== Segment start ==

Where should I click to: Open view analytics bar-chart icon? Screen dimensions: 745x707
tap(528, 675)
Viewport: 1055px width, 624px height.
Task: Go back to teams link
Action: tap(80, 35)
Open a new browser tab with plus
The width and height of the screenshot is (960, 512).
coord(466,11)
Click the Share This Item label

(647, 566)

== Segment end ==

◆ DIRECTIONS FOR THIS TASK: All of the records should be repeated precisely as written.

◆ ANSWER AREA:
Where should I click to: Open view analytics bar-chart icon? Screen dimensions: 745x707
tap(528, 675)
Viewport: 1055px width, 624px height.
Task: Go back to teams link
Action: tap(80, 35)
Open a new browser tab with plus
The width and height of the screenshot is (960, 512).
coord(466,11)
Click the Share This Item label

(647, 566)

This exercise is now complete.